Otro factor de nerviosismo entre los mercados ha sido la demora en el proceso de privatización de la porción mayoritaria de la estatal generadora eléctrica Isagen, cuya venta está prevista para este año y por la que el Gobierno espera obtener al menos $3 billones (cerca de US$1.500 millones).

Según cálculos de la correduría Correval, la caída en los ingresos públicos, principalmente por recaudación tributaria, implicaría un faltante de unos US$1.500 millones frente a las metas proyectadas en los planes financieros del 2009 y el 2010, con base en las metas de crecimiento económico.

"Esto implicaría un mayor endeudamiento por un monto de esta magnitud en el transcurso del próximo año o, eventualmente, operaciones de manejo de deuda (canjes) que permitieran disminuir las necesidades de financiamiento para 2010", explicó la firma en un informe.

La reducción en los ingresos llevaría a un déficit fiscal consolidado mayor a las metas establecidas por el Gobierno, de 2,4 % del Producto Interno Bruto (PIB) para el 2009 y de 3,4 % del PIB para el 2010.
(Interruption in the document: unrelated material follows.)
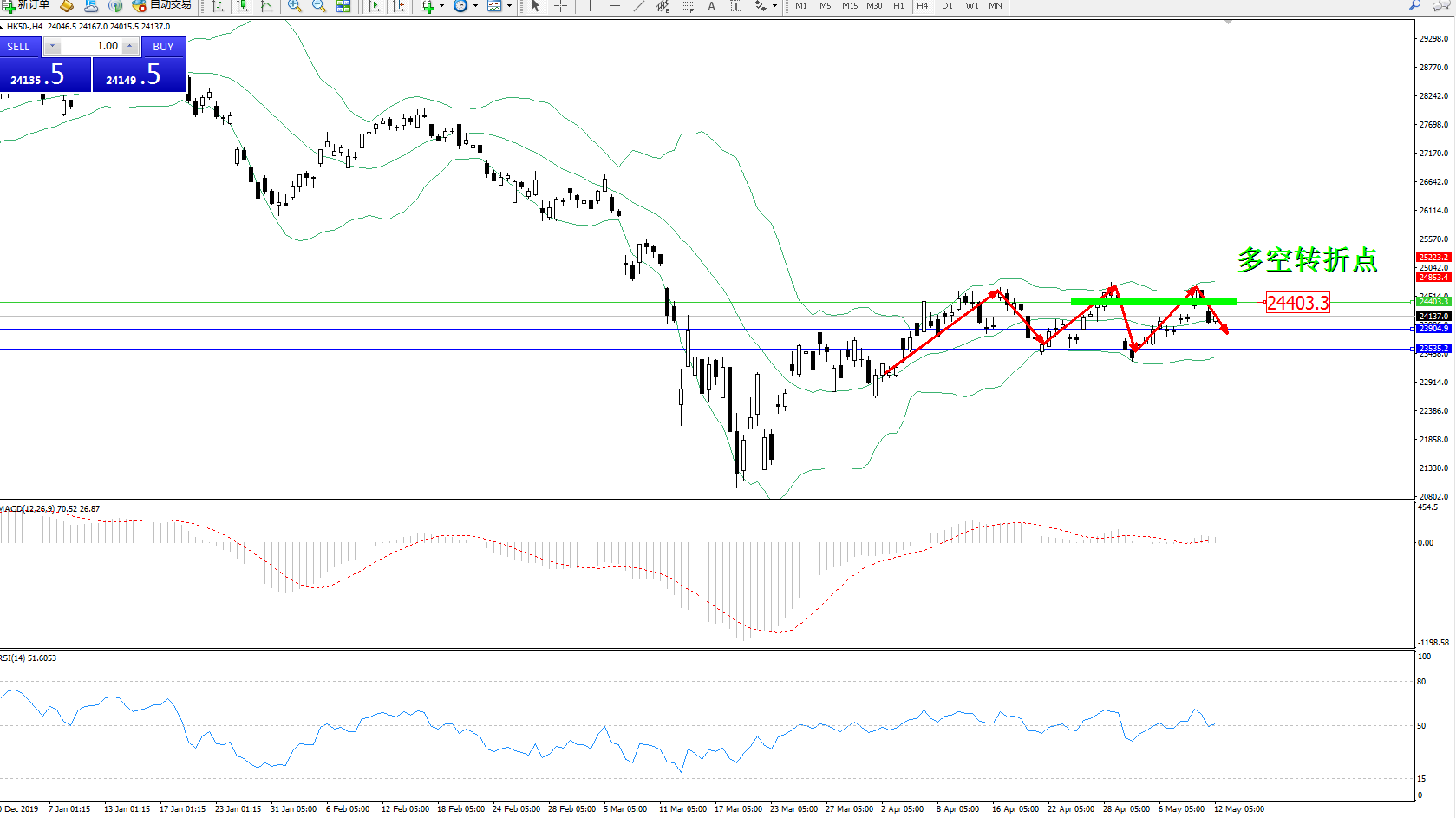Select the Fibonacci retracement tool
Screen dimensions: 1456x818
[687, 6]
El tema fiscal ha sido el principal factor para que las calificadoras de riesgo le devuelvan al país el ansiado grado de inversión que perdió hace una década.

El impacto fiscal traspasaría al mercado secundario de deuda interna y se extendería también al externo, en el que los inversores cobrarán una prima mayor sobre la emisión de bonos por US$1.500 millones que tiene pendiente el país para financiar necesidades del próximo año.

"Si afecta, sería con la demanda por tasas de interés más altas, pero en general el mercado se mantiene con tendencia compradora por Colombia", dijo David Duarte, estratega de la consultora 4Cast Inc, en Nueva York.

Ya a comienzos de este año el Gobierno prefinanció US$1.000 millones para el 2010 con la emisión de un bono Global.